This announcement is not an offer to purchase, a solicitation of an offer to
sell or a solicitation of consent with respect to any Notes. The full terms of
the tender offer and the consent solicitation are set forth in the Partnership's
Offer to Purchase and Consent Solicitation Statement, dated April 4, 2005, and
in the related Consent and Letter of Transmittal.

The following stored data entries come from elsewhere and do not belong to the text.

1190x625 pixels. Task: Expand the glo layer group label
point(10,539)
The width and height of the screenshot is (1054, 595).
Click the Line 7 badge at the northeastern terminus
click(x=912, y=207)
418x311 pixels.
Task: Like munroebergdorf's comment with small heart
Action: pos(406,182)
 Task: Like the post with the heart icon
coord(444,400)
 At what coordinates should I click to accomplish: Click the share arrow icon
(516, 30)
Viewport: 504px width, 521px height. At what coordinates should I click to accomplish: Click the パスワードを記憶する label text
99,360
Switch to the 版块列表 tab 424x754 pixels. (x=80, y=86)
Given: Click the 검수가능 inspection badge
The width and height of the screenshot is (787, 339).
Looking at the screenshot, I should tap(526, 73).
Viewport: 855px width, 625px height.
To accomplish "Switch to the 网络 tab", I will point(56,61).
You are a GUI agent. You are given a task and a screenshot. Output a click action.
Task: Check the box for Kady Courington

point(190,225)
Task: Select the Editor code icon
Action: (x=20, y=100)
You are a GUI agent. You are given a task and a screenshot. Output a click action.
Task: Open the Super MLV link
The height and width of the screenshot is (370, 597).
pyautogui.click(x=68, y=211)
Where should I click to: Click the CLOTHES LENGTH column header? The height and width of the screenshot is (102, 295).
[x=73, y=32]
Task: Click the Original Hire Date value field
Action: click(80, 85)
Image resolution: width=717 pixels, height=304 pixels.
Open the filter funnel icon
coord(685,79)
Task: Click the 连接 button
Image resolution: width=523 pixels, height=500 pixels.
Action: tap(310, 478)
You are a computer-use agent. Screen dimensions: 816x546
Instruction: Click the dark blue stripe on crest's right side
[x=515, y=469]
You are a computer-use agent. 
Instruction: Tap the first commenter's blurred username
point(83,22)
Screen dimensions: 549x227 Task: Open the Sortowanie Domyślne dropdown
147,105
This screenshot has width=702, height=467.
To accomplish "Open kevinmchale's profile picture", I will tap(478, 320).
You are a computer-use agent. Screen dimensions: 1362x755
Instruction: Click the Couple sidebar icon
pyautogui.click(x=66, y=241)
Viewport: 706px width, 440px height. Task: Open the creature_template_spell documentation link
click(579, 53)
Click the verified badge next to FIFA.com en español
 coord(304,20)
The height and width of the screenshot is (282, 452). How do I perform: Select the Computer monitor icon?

Credit Suisse First Boston LLC ("CSFB") is the Dealer Manager and Solicitation
Agent for the tender offer and consent solicitation. Questions regarding the
tender offer and consent solicitation should be directed to CSFB at 800-820-1653
(Toll Free) or 212-538-0652. Requests for documents should be directed to D.F.
King & Co., Inc., the Information Agent for the tender offer and consent
solicitation, at 48 Wall Street, New York, NY 10006, 800-848-2998 (Toll Free) or
212-269-5550.

ABOUT AMERIGAS PARTNERS, L.P.

Through its subsidiaries, the Partnership is the largest retail propane
distributor in the United States. The Partnership serves residential,
commercial, industrial, agricultural and motor fuel customers from over 650
retail locations in 46 states.

This press release contains certain forward-looking statements which management
believes to be reasonable as of today's date only. Actual results may differ
significantly because of risks and uncertainties that are difficult to predict
and many of which are beyond management's control. Among them are adverse
weather conditions, product cost volatility and availability of propane, the
capacity to transport propane to our market areas, regional economic conditions
and capital markets conditions. You should read the Partnership's Annual Report
on Form 10-K for a more extensive list of factors that could affect results. The
Partnership undertakes no obligation to release revisions to its forward-looking
statements to reflect events or circumstances occurring after today.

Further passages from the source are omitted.